Saint Anthony Abbot, ca. 1500
Attributed to Niclaus of Haguenau (German, ca. 1445–before 1538)
German; Made in Strasbourg, Upper Rhine Valley
Walnut; H. 44 3/4 in. (113.7 cm)
The Cloisters Collection, 1988 (1988.159)
The figure of Saint Anthony Abbot combines traditional elements of his representation in an innovative way. Traditional are the hermit's full beard, habit and loose cap, crutch of a tau cross (the only remaining part), and the satanic demon under his feet. The antagonists' interaction is unusual: the demon tears at the front and back of the abbot's robes, and, despite his ordeal, the saint is shown in sober triumph, as he rests a foot at the demon's neck and thrusts his crutch into its jaws.
The Antonines were dedicated to the care of the sick, largely through the establishment of hospitals. Since the order had two foundations in Alsace—at Isenheim and Strasbourg—it is possible that this figure belonged to one of them.
Patients with St. Anthony's fire presented with fiery red extremities that eventually became gangrenous and were either amputated or fell off. A type of ergotism, the disease was caused by the ingestion of spoiled rye. Patients arriving at an Antonine shrine were given Saint Vinage, a mixture of balsam and vinegar, and also applications of sage, verbena, and other herbs that were believed to soothe the burning heat of the affected limbs. Those limbs often had to be amputated and there are many records of amputations in Antonine hospitals.

* * * *

Reproduce the part of the Saint Anthony Abbot text from "The Antonines were" up to and including "in Antonine hospitals.", word for word.

Information:
* * * *

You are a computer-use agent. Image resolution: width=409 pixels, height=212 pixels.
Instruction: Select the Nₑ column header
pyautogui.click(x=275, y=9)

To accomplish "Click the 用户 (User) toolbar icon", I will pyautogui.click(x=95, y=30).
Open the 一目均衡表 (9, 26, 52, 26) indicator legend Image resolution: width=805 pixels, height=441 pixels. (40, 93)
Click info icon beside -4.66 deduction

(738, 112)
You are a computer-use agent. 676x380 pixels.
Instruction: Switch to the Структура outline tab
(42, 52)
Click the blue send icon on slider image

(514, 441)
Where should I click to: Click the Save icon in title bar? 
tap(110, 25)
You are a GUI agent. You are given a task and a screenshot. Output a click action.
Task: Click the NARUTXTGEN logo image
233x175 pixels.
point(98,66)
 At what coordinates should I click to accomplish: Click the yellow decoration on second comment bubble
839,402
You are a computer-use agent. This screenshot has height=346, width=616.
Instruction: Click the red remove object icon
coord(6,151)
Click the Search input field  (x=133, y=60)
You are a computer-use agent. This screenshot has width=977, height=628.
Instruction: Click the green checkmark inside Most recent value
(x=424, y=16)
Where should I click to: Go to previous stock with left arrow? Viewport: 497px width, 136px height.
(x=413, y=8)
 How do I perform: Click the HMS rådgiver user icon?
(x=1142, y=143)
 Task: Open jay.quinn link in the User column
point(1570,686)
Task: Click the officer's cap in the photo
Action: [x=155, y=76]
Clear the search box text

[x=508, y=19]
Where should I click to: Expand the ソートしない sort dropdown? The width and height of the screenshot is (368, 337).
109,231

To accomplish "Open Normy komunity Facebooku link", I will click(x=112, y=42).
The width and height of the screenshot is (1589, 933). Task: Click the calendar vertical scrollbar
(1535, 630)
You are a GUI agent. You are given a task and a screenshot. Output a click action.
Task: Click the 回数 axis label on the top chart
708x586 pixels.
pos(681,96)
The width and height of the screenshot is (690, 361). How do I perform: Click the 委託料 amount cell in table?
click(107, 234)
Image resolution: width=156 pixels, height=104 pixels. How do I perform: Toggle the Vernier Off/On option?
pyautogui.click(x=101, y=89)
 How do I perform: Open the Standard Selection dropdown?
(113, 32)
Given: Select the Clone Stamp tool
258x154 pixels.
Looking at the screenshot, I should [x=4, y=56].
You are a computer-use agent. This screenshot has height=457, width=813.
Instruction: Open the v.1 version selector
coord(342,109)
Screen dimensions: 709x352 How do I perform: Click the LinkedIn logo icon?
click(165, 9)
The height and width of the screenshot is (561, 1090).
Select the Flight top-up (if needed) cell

* * * *

Solution:
The Antonines were dedicated to the care of the sick, largely through the establishment of hospitals. Since the order had two foundations in Alsace—at Isenheim and Strasbourg—it is possible that this figure belonged to one of them.
Patients with St. Anthony's fire presented with fiery red extremities that eventually became gangrenous and were either amputated or fell off. A type of ergotism, the disease was caused by the ingestion of spoiled rye. Patients arriving at an Antonine shrine were given Saint Vinage, a mixture of balsam and vinegar, and also applications of sage, verbena, and other herbs that were believed to soothe the burning heat of the affected limbs. Those limbs often had to be amputated and there are many records of amputations in Antonine hospitals.